ボルドーはメドック、マルゴー村で素晴らしいワインを造り続けている、シャトー・パルメの試飲会があったので参加してきました。
シャトー・パルメ スペシャルテイスティングイベント
(エノテカ銀座店)
①アルテ・エゴ・ド・パルメ2014
②ヒストリカル・ナインティーンス・センチュリー
③シャトー・パルメ2012
④シャトー・パルメ2006
⑤シャトー・パルメ2000
マルゴー村と言えば、最も有名なのはシャトー・マルゴー。繊細なワインで多くのファンを魅了しているシャトーです。シャトー・パルメはマルゴー村でそれに続く存在。特にメルロを多く使っているのが特徴です。
今回の試飲会に合わせて来日されたエクスポート・ダイレクターのダミアン・グルラさんのお話では、ジロンド河左岸でメルロを栽培するのは難しいが、パルメではシャトー名にもなっているパーマーさんが1931年からメルロの比重を多くしてきたため、河の近くのいい場所にメルロを植えてあるので、いいメルロが育つ、とのことでした。
①はパルメのセカンド。綺麗なボルドー・ルージュで縁は明るい色。香りは最初は野生の香りがしましたが、後に赤い果実、ヴァニラっぽい香り。味は最初はまだパツンパツンの印象でしたが、しばらくするとエレガントさも。丸いタンニン、細い後味、マルゴー村のワイン、という印象を持ちます。
②ヒストリカル・ナインティーンス・センチュリー。今回の試飲会の目玉です。このワインは、パルメの最高責任者トーマ・デューロさんが15年前にサンフランシスコで1869年の「パルメ・エルミタージュ」というワインを飲んだことから始めたもので、19世紀にはパルメにエルミタージュのシラーを混ぜたワインを造っていたのを復活させたものです。

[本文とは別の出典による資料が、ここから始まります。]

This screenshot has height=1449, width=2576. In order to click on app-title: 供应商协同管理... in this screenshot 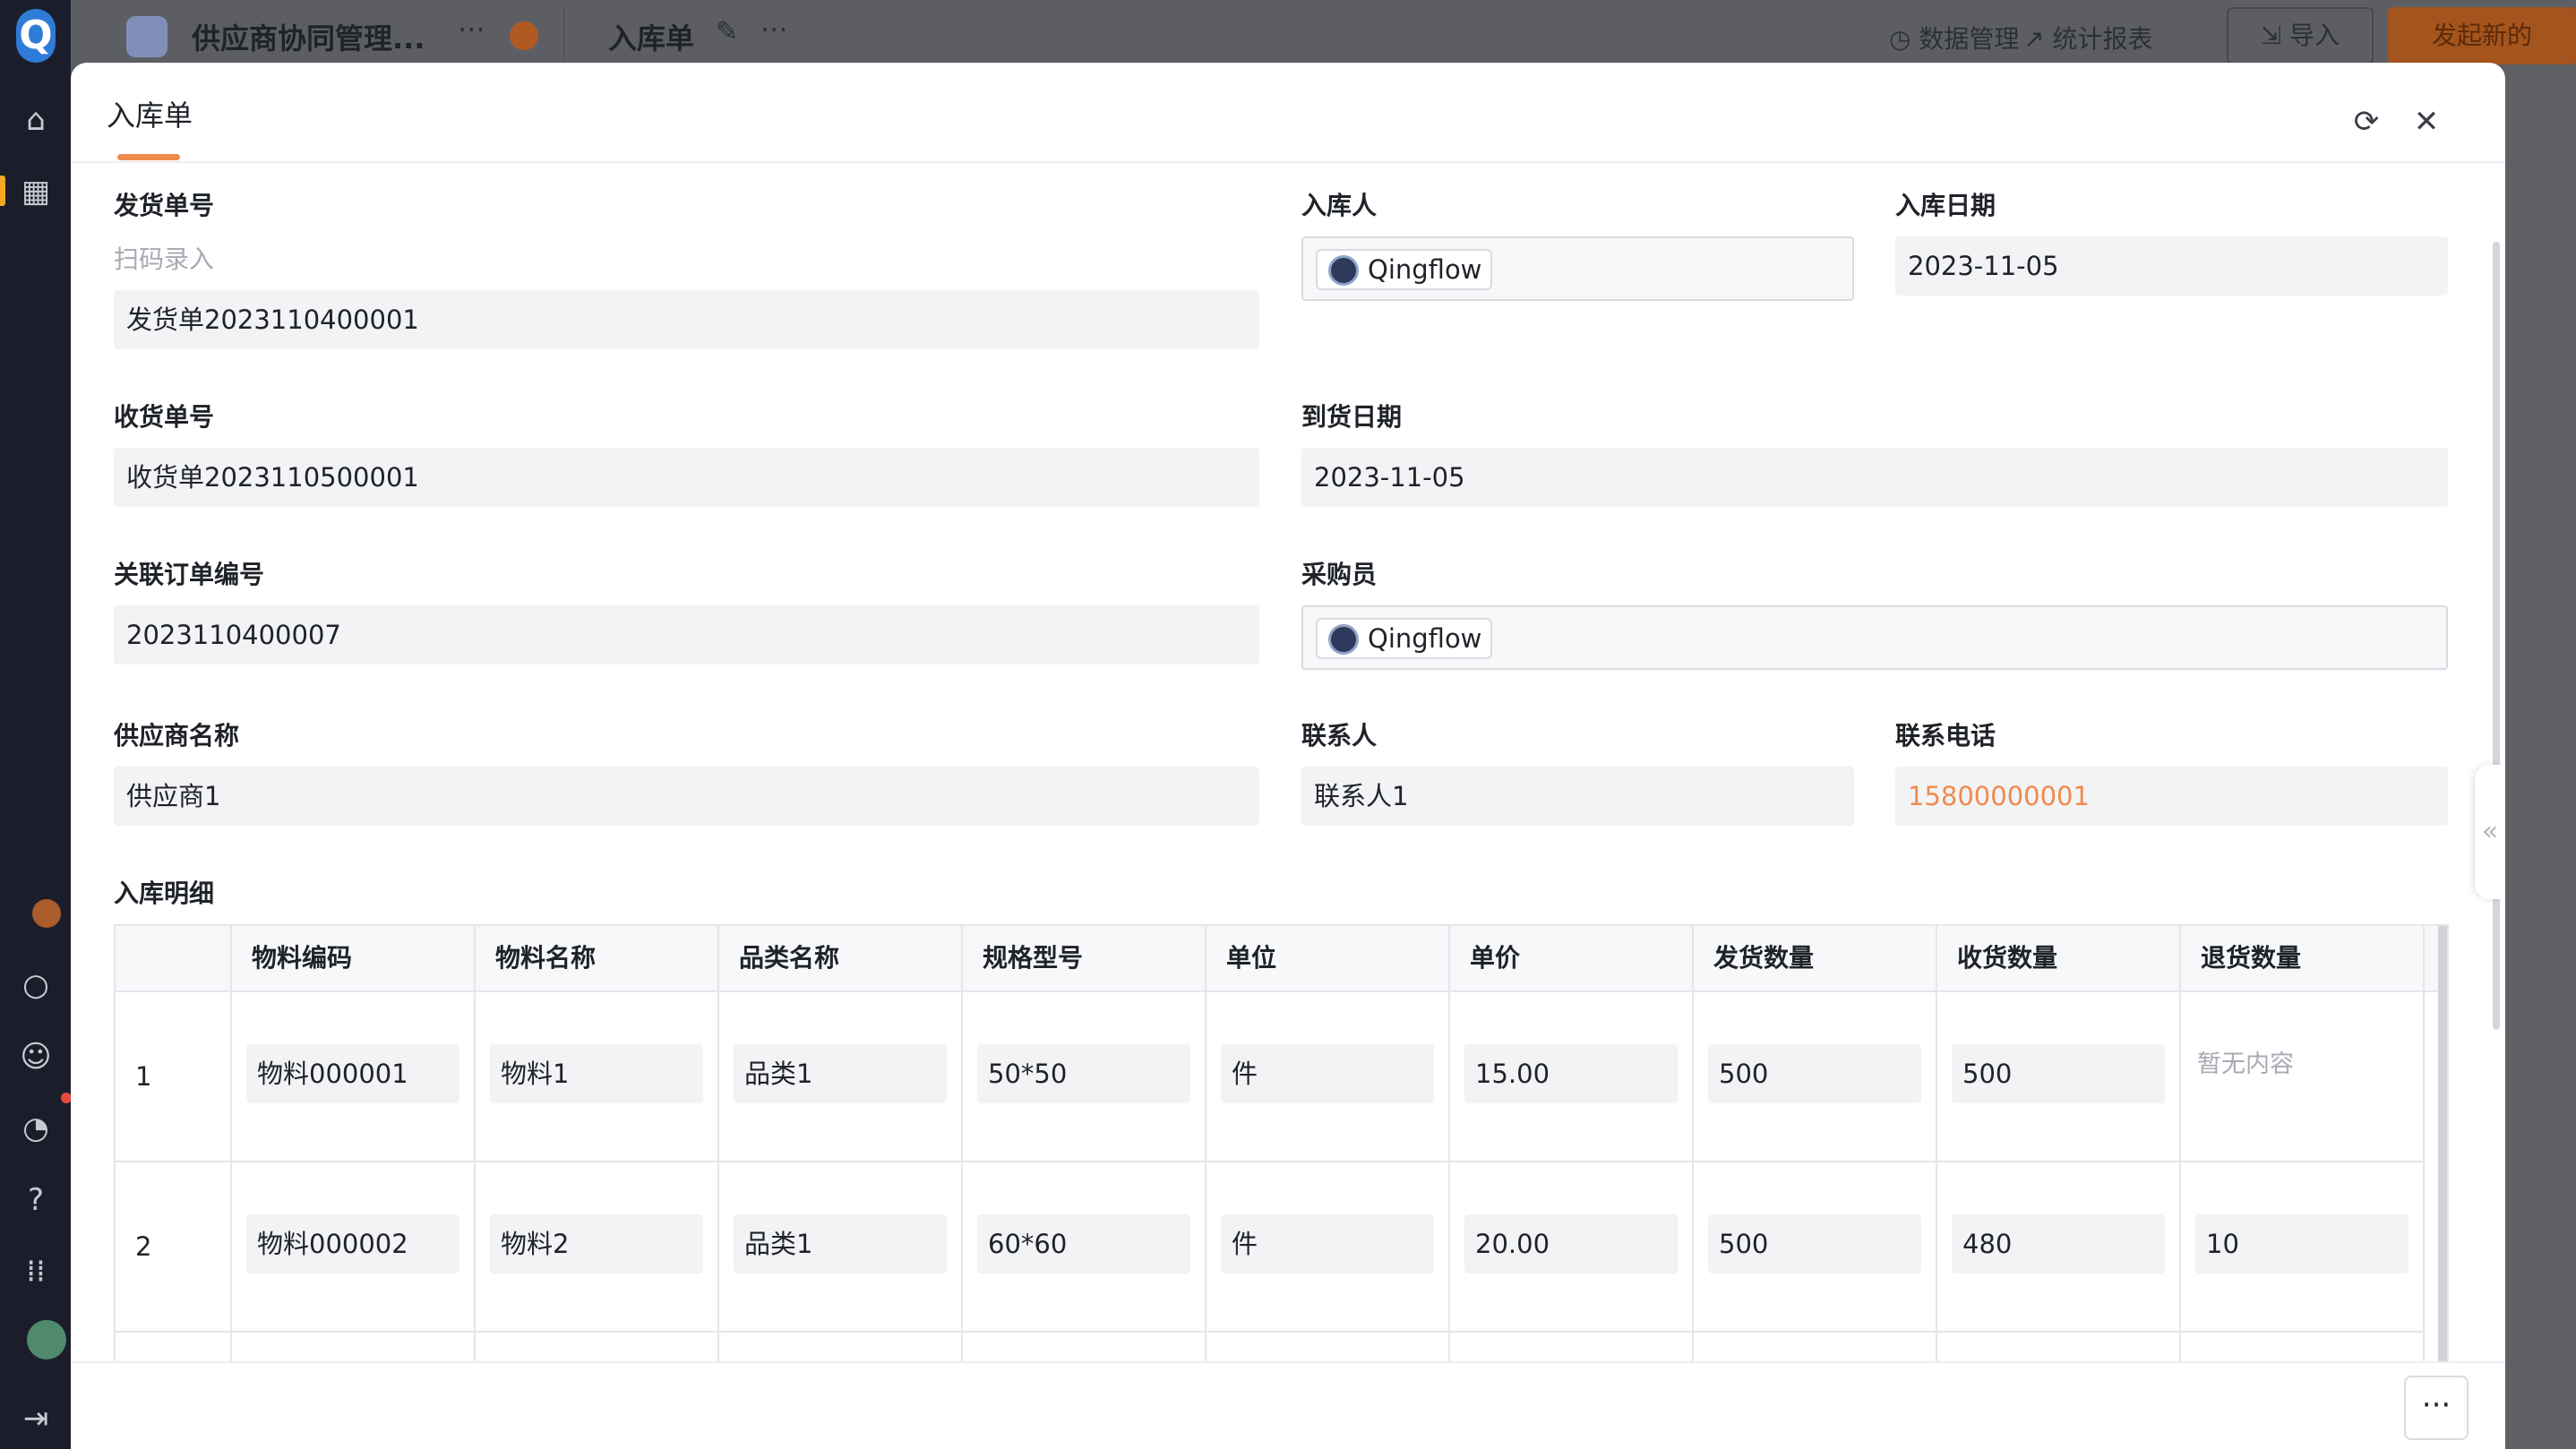, I will do `click(308, 36)`.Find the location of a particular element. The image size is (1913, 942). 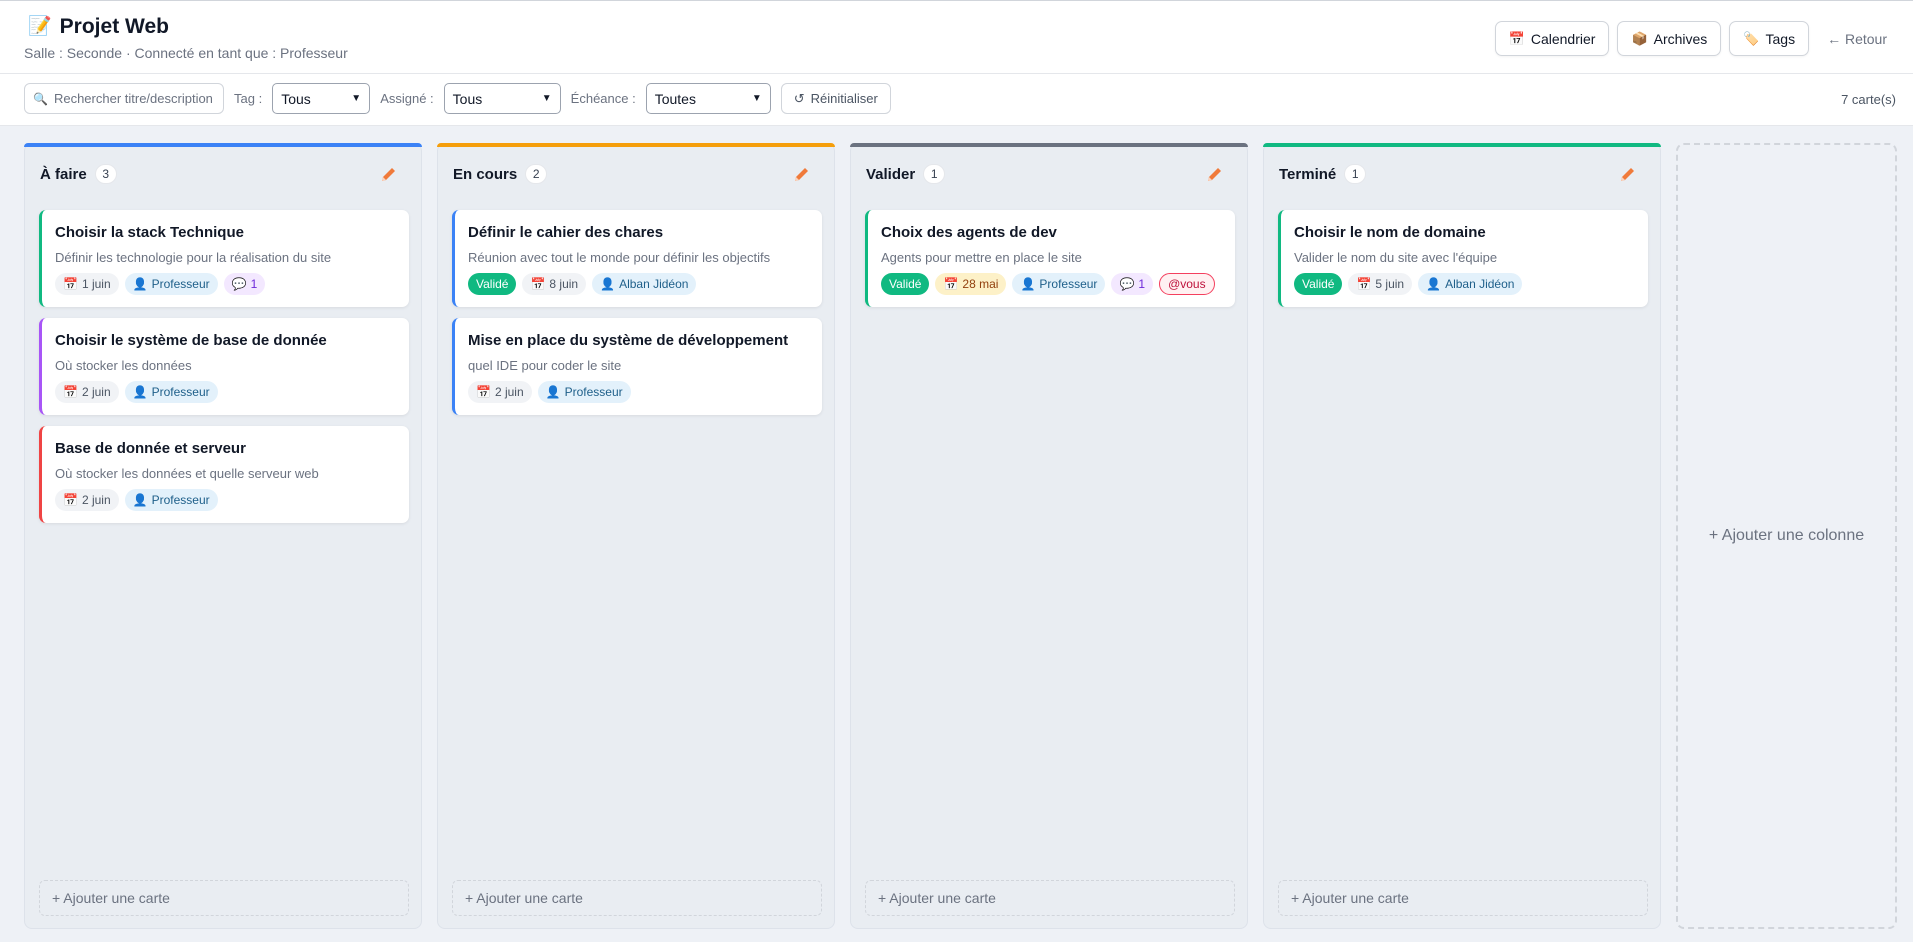

card-count: 7 carte(s) is located at coordinates (1868, 100).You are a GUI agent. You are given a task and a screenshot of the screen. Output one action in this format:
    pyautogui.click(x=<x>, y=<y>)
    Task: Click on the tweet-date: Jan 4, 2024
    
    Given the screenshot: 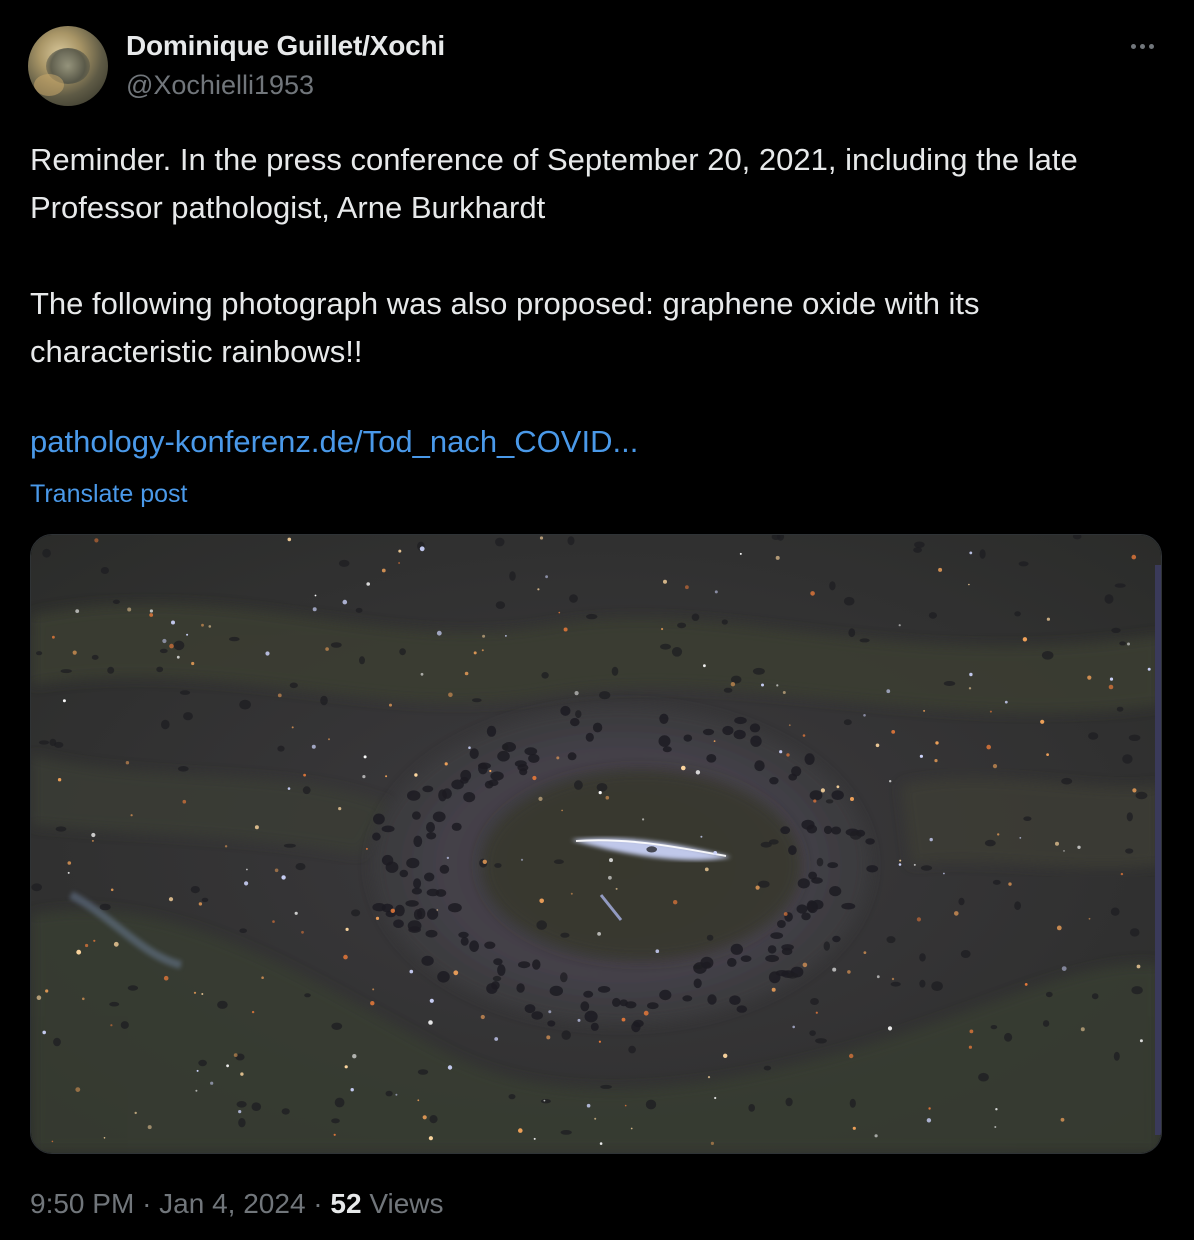 What is the action you would take?
    pyautogui.click(x=232, y=1204)
    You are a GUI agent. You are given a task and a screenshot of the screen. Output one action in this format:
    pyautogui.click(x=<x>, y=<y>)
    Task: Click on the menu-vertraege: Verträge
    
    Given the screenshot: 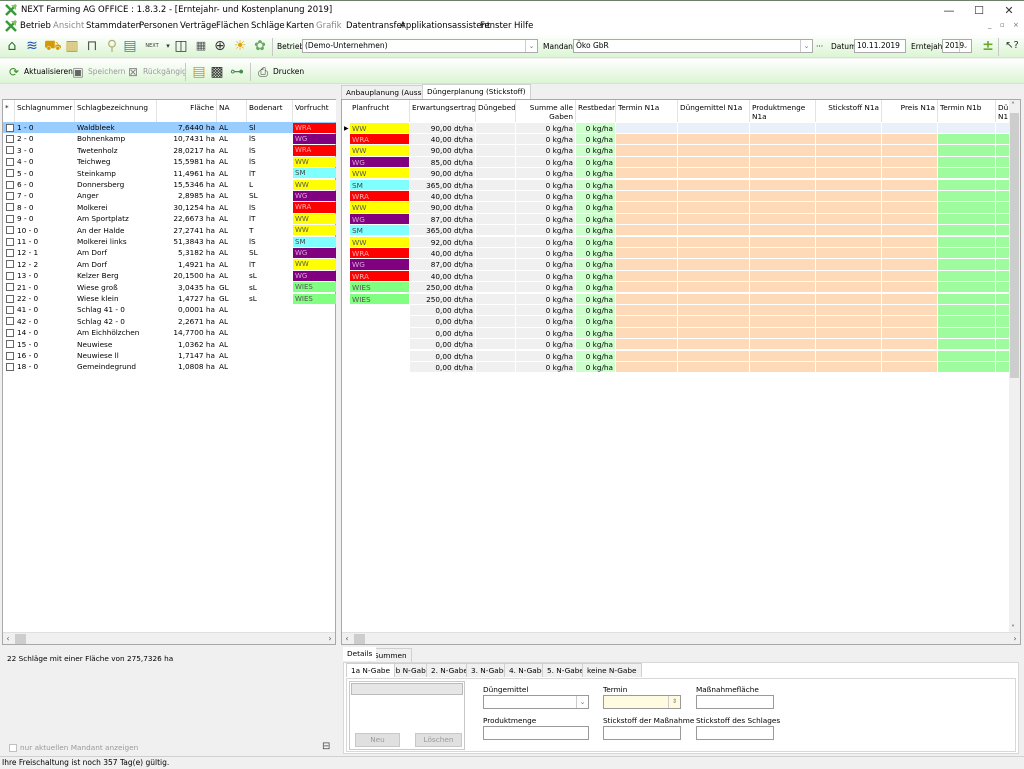 What is the action you would take?
    pyautogui.click(x=198, y=26)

色は①に似ていますが、やや薄い印象。香りはシラーが入っていることはあまり感じなく、パルメに似ていて、ヴァニラ香、果実の甘い香り。③を香った後だと、若干のスパイシーさを感じます。味はこなれていますが、甘々ではなく、酸味も。シラーを入れたことがどのように利いているのか、よく分らない、というのが正直な感想でした。それこそ、シャトー・コスデストゥルネルの方がよりスパイシーな印象を持ちます。
③シャトー・パルメ2012。①②より明らかに濃く、縁も非常に濃く、ハッキリしています。香りは甘い香りがグンと来ます。チャーミング、丸い、ヴァニラ香。味は甘くて、エレガント。柔らかくて繊細。きめ細かなタンニン。後から、苦みや複雑さを感じました。まだ寝かせた方がいいワインです。
④シャトー・パルメ2006。色は③に比べて、明らかに縁に茶が入っています。美しいグラデーション。香りは③より熟成、より深く、甘さも十分、バランスが良く、エレガント、丸い印象。味はバランスが良くて奥深い。円やかで旨味が十分。飲みやすく、透き通る甘さ。まだ12年しか経っていませんが、今飲んでも十分美味しく飲めると思います。
⑤シャトー・パルメ2000。グレート・ヴィンテージの2000年。色は④と同じですが、中央はやや薄くなって、熟成が進んでいます。香りは④より一段と熟成の雰囲気が出ていて、甘さや華やかさが前面に。非常にバランスが良い印象です。味は甘味は④ほどはなく、やや気難しさを感じます。後味にタバコのニュアンス。まだまだ熟成を必要としているワイン、という印象を持ちました。
ダミアンさんからは、エイジング・ポテンシャルは科学ではまだ解明できていなくて、グッド・サプライズとバッド・サプライズがある。ともあれ、ワインを楽しんで欲しい、とお話がありました。
シャトー・パルメのような偉大なボルドーのワインは頑張って買っても1本なので、開け時が難しいのです。今回、2012年、2006年、2000年の現在の状態を体感できたので、これを参考にして、自宅で大切に寝かせてあるパルメを、ぜひいいタイミングで開けてあげようと思います。
今回もおもてなし攻撃を検討しましたが、パルメということで値段が高く、私のお財布ではとても手の届かないレベルでした…。それでも他のお客さんはバンバン購入していて、世の中あるところにはあるんだな~、という印象です。いずれにしても、こうして経済が回ることはとてもいいことですね。
(写真)過去に1本もので楽しんだ偉大なシャトー・パルメから1989年。1980年代では1983年と双璧で素晴らしいパルメでした。あの頃はまだまだお値打ちでしたが、今はとても手がでません…。